つづいて、今福氏は音声の知覚と産出の発達的な関連についての神経科学的研究を紹介しています。イマダらは、新生児、6ヶ月児、12ヶ月児が、母音「あ」と子音+母音「ば」を継時的に聴取したときの脳反応を、脳磁図(MEG)を用いて記録したそうです。このとき、ミスマッチ陰性電位を指標としました。ミスマッチ陰性電位とは、参加者が継時的に提示された二つの情報を区別していることを示す指標だそうです。その結果、音声の知覚を担うウェルニッケ野では、すべての月齢の赤ちゃんで有意なミスマッチ陰性電位の反応がみられたのに対して、音声の産出を担うブローカ野では、6ヶ月児と12ケ月児においてのみ、有意なミスマッチ陰性電位の反応がみられたそうです。この結果がどのような意味があるのかということはわかりにくいと思いますが、こう考えます。6ヶ月児といえば、自分で子音と母音を組み合わせた音節を発声できるようになる時期です。したがって、イマダ氏らが研究した結果、音声産出経験が発話知覚時の情報処理に影響する可能性は生後6ヶ月頃から現れることを示していることになります。
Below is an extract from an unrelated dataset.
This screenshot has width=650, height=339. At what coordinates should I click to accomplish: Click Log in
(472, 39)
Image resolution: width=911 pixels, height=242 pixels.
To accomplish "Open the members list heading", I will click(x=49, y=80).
これは、生後早いうちから言葉を出すことに様々な条件があるということのようです。また、話者の口を長く注視した6ヶ月児では、発話の運動計画にかかわる左下前頭領域(ブローカ野)がより強く活動するようです。ということは、話し手の口に赤ちゃんが注目することは、ことばを話す準備につながっている可能性が高いということを今福氏は言っているのです。逆を言えば、赤ちゃんに話しかけるときには、私たちは、口をはっきり見せて、お口をしっかり開けて話しかける必要があるということにもなると思います。しかも、どうも口をしっかり見せる必要があるのは他にも理由があるようです。
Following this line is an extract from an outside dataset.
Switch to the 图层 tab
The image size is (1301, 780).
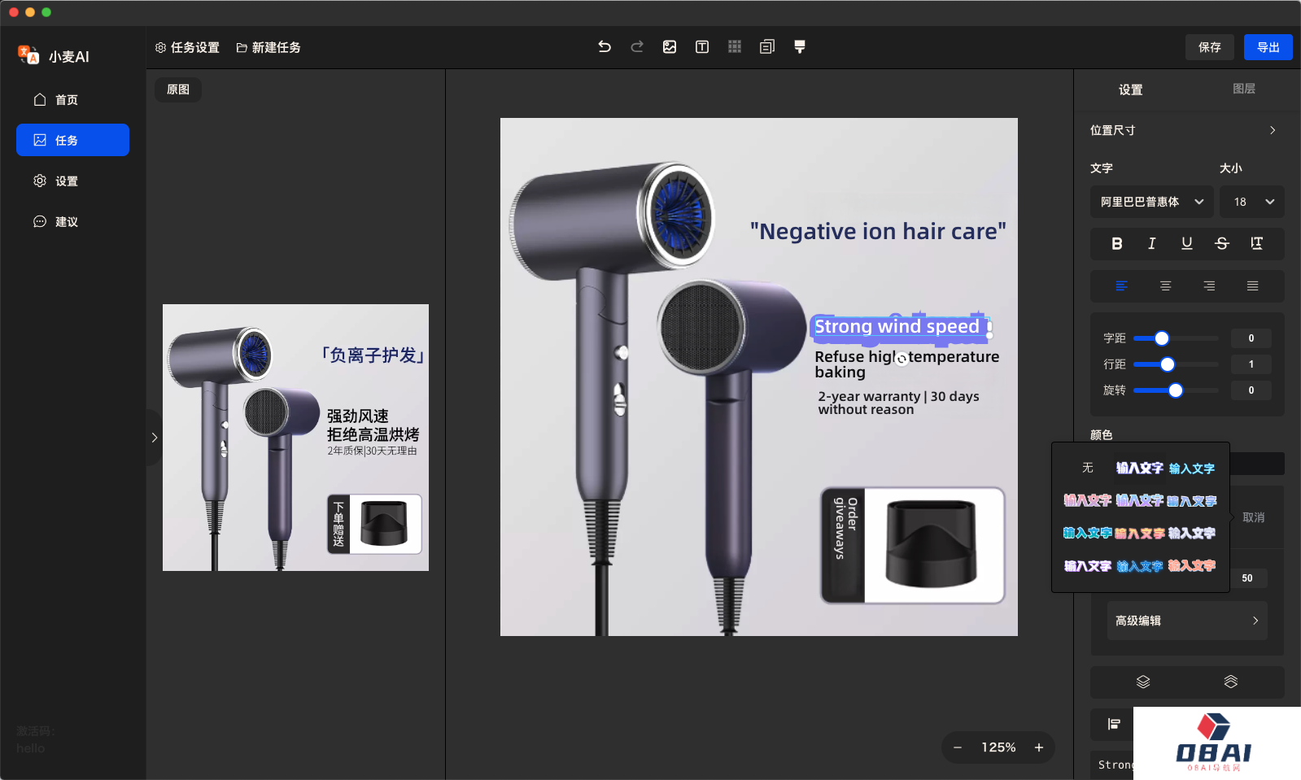coord(1243,89)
赤ちゃんは、生後5ヶ月までに母音の音声模倣かできるようになるということがわかりました。3~4ヶ月児を対象とした研究では、口の形が「あ」で音声が「い」のように、視聴覚情報が不一致の場合に比べて、口の形が「あ」で音声が「あ」のように、視聴覚情報が一致した場合に、赤ちゃんは音声をより多く模倣しました。これは、音声模倣において、視聴覚情報が重要である可能性を示唆しています。このことは、小学校1年生の国語の授業で、母音の口の形をしっかり教えることと関係があるのです。私の著書の「こくごのはじまり」にも、母音による口の形の違いをしっかり体験させるように書かれてあります。

それでは、音声模倣をするときに、赤ちゃんは話者の顔のどこを見ているのでしょうか。これまでの研究では、音声模倣の産出の側面にのみ焦点が当てられており、知覚と産出の関係は不明でした。そこで、今福氏たちは、母音の音声模倣が可能である6ヶ月児を対象に、話者の口に対する注視行動と、母音の音声を模倣する頻度との関係を検証したそうです。